**WHAT IS EXPECTED:** Only one portion of the data is to be written out: from the line bearing "Task: Click the 所持数 190 inventory count" through the line bearing "Click the AI". Write it exactly as it appears.

**SUPPLIED INFORMATION:**
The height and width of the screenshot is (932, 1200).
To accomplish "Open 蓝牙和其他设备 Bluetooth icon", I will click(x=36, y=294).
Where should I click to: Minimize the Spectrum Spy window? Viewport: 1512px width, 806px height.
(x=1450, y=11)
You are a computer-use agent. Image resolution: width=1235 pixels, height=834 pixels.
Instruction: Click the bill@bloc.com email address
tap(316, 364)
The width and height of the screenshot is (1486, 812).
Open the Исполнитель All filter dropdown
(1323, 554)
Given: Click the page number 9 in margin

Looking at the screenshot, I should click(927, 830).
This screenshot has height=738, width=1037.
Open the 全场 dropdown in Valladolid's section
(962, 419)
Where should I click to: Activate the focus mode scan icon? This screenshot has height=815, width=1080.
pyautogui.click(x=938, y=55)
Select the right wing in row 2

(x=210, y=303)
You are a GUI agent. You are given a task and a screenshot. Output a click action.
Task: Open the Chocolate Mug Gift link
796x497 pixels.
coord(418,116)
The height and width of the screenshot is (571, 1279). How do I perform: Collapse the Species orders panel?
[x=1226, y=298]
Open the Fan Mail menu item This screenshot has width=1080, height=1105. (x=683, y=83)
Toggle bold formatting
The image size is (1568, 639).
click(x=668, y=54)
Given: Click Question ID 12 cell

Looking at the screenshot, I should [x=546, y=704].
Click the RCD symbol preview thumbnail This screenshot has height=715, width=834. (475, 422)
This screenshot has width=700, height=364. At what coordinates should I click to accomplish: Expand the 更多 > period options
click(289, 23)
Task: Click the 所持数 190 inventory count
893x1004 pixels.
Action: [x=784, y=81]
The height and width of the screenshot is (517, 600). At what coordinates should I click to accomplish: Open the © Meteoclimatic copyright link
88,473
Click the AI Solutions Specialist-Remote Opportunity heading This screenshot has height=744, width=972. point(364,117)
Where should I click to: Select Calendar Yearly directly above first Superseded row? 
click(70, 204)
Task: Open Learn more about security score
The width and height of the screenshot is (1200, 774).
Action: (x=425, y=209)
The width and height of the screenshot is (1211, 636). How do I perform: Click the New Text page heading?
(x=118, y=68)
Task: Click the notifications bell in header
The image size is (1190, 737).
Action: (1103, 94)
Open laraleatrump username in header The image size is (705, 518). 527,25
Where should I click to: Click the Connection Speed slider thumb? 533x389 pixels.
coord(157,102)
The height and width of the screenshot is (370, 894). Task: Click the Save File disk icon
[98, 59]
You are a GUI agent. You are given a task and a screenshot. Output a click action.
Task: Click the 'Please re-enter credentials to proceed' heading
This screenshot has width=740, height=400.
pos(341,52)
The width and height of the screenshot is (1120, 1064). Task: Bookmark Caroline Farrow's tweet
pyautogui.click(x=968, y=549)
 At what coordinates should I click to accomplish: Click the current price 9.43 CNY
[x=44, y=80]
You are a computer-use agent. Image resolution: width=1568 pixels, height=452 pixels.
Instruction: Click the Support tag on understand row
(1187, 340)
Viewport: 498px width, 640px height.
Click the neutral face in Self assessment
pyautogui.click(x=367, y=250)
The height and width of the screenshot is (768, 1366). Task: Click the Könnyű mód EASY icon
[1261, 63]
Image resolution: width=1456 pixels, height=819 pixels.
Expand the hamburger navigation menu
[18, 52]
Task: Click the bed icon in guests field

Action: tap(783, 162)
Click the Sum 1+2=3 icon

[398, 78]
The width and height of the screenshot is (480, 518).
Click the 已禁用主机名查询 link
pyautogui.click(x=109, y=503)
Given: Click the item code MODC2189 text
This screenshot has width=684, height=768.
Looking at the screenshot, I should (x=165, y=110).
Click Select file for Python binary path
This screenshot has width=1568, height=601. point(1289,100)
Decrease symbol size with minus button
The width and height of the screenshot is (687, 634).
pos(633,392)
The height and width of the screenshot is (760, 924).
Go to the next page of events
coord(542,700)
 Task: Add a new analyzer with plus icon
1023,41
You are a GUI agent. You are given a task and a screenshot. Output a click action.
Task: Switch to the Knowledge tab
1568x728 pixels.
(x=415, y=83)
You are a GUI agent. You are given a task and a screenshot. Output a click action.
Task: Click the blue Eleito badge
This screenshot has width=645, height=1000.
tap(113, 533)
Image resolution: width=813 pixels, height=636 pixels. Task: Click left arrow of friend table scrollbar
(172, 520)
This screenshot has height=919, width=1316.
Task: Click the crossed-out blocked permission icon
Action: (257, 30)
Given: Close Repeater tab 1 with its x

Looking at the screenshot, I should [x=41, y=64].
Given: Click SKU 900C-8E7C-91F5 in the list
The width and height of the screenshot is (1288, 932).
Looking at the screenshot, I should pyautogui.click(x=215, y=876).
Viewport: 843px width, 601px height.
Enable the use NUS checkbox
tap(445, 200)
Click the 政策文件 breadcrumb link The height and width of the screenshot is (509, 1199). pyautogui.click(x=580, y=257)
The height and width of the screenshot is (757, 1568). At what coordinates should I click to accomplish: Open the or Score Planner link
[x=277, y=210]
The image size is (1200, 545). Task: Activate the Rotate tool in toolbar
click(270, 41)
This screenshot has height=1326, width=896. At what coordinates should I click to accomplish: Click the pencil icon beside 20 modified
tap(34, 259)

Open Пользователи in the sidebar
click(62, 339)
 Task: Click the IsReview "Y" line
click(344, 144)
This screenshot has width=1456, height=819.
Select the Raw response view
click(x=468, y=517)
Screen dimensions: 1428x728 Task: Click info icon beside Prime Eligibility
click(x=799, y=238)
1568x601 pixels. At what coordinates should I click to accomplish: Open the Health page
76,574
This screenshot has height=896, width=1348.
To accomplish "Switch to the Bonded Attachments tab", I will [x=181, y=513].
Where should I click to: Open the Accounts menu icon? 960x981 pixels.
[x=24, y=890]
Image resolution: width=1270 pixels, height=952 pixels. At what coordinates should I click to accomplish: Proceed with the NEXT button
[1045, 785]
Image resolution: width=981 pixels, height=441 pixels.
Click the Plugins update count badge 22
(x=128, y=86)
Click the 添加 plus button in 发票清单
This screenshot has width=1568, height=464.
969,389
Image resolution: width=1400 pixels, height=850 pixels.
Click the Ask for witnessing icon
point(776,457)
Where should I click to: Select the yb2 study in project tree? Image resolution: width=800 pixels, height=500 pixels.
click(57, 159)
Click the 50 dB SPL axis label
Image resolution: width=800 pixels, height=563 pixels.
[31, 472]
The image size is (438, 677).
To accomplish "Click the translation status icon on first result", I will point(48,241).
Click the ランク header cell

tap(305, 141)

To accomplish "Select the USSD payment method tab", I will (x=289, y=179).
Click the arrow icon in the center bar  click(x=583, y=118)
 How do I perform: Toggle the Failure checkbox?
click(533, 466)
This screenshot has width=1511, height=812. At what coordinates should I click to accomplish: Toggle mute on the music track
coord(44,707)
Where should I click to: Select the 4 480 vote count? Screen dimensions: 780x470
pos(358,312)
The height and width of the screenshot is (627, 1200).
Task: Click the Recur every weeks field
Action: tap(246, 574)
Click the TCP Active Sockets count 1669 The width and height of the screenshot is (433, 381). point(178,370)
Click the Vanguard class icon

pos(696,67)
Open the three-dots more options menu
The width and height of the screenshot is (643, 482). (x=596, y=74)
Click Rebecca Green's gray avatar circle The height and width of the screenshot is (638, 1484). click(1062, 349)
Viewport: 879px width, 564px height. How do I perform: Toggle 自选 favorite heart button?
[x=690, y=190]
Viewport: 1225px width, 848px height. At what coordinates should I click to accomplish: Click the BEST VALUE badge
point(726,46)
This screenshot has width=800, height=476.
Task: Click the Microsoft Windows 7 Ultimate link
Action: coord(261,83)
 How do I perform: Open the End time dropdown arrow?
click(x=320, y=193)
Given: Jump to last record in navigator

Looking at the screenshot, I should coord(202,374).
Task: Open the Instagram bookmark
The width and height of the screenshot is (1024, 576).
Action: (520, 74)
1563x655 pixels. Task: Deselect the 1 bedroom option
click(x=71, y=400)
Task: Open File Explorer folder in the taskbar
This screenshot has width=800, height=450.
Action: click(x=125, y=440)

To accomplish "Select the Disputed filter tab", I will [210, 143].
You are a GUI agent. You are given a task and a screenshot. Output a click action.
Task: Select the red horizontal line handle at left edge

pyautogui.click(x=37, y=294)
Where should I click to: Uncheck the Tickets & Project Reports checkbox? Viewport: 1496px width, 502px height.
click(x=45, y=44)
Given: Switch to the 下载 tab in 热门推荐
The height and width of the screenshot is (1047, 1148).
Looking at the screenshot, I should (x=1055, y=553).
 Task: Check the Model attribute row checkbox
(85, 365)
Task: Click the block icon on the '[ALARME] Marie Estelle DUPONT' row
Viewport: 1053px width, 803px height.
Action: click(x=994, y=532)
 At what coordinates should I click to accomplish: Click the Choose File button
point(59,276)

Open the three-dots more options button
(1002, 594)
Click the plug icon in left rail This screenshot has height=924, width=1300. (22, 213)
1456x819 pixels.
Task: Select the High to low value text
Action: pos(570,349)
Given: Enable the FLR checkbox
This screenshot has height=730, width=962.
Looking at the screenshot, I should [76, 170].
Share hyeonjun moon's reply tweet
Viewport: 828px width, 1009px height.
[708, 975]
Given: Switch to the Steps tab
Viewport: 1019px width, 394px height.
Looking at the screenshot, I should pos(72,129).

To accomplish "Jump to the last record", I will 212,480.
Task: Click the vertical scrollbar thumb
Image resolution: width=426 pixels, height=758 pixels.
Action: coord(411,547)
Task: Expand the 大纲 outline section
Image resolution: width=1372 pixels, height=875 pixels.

**SOLUTION FOR THIS PROBLEM:**
Task: Click the 所持数 190 inventory count
893x1004 pixels.
Action: [x=784, y=81]
The height and width of the screenshot is (517, 600). At what coordinates should I click to accomplish: Open the © Meteoclimatic copyright link
88,473
Click the AI Solutions Specialist-Remote Opportunity heading This screenshot has height=744, width=972. point(364,117)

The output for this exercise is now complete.